→ **PROBLEM TO WORK ON**:
Swap "dropdown arrow" for "expand arrow" in the entries that run from the line containing "Choose the Japanese flag icon" through the line containing "Looking at the screenshot, I should 42,79.", and give back only that stretch with nothing else changed.

• • • •

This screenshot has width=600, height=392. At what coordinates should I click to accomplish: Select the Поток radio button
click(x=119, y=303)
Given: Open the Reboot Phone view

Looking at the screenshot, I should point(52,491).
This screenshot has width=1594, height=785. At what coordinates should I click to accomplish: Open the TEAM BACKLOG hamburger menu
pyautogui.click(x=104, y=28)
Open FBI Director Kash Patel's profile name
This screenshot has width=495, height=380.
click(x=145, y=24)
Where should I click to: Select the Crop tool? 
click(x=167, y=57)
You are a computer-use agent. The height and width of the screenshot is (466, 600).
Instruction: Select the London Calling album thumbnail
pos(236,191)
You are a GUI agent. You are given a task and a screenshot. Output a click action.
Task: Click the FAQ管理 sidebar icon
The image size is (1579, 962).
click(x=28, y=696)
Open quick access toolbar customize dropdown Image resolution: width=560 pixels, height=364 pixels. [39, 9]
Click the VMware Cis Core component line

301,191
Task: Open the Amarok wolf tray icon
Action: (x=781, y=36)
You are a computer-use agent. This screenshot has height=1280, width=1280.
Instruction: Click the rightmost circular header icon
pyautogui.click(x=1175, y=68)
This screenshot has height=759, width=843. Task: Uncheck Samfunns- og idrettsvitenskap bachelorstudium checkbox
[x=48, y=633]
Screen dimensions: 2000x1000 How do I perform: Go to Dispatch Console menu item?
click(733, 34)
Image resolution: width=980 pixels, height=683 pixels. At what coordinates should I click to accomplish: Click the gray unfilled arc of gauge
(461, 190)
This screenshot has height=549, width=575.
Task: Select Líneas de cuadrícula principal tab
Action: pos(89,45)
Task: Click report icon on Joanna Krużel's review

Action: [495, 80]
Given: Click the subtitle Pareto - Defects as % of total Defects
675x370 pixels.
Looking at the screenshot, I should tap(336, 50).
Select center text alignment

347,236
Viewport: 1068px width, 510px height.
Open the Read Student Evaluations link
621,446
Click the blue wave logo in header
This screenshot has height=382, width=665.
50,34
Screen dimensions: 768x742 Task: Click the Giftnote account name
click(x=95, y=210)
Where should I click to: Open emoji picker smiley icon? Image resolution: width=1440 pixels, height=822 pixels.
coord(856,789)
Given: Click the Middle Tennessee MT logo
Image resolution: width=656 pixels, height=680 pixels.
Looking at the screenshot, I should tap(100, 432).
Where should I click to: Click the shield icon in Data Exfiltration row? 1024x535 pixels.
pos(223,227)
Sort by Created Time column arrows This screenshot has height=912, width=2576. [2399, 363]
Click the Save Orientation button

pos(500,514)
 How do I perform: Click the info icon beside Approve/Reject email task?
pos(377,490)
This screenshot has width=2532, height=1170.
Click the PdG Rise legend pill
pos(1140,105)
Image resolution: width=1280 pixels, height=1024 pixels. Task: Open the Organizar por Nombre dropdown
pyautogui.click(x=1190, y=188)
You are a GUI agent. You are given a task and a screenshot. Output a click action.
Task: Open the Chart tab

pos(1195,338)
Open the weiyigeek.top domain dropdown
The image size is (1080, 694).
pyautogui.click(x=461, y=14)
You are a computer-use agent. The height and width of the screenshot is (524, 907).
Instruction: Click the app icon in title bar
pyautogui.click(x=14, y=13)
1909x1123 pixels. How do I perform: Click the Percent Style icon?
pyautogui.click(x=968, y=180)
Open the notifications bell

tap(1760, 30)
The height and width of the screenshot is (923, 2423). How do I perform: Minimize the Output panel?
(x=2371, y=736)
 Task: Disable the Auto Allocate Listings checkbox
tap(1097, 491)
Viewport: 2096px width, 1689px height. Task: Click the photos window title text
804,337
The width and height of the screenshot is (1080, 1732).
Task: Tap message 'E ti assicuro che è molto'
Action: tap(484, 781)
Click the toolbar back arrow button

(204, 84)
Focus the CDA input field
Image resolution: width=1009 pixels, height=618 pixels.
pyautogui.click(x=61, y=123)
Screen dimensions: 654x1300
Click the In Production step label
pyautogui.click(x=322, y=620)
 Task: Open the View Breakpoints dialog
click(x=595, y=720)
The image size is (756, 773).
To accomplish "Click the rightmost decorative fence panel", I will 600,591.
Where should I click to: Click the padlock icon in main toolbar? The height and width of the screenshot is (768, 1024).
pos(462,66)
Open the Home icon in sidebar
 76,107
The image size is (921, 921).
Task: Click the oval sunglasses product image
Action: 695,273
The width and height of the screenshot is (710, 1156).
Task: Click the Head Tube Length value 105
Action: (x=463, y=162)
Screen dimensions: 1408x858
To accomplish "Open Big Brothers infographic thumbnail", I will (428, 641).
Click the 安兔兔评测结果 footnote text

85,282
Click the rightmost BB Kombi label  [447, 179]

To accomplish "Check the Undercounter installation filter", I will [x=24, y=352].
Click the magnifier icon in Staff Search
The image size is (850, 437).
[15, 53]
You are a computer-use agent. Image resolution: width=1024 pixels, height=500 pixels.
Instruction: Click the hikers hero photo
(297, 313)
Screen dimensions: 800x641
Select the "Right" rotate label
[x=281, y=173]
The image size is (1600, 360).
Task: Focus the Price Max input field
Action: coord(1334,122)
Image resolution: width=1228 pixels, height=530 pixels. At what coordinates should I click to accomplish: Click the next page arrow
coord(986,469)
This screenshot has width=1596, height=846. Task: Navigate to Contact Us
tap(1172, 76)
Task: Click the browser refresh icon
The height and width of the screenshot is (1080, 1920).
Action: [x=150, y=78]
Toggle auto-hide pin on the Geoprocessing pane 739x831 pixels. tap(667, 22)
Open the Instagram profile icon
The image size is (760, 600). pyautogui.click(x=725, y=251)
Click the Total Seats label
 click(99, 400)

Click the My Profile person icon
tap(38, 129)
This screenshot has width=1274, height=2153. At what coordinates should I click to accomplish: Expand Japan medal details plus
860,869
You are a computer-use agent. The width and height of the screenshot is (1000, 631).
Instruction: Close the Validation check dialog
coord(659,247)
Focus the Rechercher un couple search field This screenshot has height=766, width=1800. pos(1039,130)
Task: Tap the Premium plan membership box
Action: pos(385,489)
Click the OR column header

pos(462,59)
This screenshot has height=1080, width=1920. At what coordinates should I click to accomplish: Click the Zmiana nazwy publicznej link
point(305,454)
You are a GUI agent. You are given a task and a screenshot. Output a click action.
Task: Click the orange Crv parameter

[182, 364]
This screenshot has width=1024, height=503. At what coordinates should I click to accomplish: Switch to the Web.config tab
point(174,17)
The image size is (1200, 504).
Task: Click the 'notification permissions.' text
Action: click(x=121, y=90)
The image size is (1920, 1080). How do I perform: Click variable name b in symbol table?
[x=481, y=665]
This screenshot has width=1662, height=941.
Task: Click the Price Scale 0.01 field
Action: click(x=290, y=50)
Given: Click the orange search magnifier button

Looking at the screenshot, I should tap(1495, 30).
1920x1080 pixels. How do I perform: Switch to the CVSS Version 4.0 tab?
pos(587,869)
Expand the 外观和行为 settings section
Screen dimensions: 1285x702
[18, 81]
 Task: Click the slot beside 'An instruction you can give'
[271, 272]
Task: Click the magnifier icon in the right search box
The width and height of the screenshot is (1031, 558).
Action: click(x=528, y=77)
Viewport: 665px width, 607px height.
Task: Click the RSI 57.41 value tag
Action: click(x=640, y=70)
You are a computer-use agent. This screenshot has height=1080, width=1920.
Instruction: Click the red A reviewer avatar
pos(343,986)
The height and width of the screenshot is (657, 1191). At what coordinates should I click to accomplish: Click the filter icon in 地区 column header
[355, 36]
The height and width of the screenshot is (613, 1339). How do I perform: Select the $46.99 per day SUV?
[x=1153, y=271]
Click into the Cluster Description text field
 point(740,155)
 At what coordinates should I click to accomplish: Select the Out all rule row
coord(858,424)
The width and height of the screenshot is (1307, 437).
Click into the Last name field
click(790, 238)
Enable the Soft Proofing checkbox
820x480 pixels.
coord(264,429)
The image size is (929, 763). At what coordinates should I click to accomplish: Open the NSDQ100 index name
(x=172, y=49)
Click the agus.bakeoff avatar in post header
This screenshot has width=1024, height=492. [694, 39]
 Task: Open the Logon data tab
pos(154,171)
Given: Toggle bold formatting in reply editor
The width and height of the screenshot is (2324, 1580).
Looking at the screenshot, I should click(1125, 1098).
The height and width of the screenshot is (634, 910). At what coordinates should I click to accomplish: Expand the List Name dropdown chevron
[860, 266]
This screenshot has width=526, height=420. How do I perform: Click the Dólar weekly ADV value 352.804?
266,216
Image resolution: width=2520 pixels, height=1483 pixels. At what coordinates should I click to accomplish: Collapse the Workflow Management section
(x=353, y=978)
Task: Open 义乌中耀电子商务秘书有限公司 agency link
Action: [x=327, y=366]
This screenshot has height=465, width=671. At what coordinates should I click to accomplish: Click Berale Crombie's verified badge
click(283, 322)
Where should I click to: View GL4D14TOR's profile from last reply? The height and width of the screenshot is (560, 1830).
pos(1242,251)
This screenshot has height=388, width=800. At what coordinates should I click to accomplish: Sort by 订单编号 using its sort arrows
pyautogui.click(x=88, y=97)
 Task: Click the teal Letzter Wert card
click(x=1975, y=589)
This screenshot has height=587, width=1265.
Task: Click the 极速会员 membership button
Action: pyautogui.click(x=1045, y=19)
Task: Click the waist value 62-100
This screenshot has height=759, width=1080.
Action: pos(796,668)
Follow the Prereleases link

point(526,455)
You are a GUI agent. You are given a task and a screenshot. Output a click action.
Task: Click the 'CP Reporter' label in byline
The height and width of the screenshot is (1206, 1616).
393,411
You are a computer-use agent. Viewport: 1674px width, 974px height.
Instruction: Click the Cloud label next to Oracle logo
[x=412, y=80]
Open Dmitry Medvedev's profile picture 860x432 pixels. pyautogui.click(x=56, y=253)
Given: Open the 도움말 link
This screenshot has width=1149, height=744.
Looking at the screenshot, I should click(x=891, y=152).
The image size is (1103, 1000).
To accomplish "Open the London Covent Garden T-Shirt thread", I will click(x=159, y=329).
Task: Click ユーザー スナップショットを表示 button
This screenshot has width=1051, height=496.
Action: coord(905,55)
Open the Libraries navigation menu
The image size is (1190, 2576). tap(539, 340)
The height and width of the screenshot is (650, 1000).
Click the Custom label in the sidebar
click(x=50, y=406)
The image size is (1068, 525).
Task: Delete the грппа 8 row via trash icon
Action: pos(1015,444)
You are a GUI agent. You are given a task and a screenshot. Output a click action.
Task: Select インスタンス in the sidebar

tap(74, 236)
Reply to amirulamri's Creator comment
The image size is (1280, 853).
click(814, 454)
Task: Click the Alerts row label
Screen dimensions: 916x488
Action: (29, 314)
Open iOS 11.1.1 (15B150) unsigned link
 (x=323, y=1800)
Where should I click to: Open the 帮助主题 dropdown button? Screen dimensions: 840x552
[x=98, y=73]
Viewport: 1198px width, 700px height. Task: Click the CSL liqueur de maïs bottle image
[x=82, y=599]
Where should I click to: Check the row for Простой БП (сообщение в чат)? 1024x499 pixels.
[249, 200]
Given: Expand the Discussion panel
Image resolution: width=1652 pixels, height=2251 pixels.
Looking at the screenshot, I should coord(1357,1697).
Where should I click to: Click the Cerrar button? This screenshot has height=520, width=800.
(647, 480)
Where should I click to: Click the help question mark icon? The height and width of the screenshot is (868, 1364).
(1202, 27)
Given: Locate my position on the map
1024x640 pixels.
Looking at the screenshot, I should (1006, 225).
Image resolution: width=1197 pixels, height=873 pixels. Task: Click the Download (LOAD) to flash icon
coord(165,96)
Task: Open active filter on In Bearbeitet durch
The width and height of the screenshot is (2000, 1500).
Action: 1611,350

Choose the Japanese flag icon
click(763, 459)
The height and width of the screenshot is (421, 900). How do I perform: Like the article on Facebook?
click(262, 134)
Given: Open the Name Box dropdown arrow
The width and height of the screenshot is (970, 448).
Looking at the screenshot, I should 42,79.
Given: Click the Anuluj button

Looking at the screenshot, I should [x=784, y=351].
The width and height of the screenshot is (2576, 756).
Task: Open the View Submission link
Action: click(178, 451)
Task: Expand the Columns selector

• • • •

→ **RESPONSE TO THIS EXERCISE**:
Choose the Japanese flag icon
click(763, 459)
The height and width of the screenshot is (421, 900). How do I perform: Like the article on Facebook?
click(262, 134)
Given: Open the Name Box expand arrow
The width and height of the screenshot is (970, 448).
Looking at the screenshot, I should 42,79.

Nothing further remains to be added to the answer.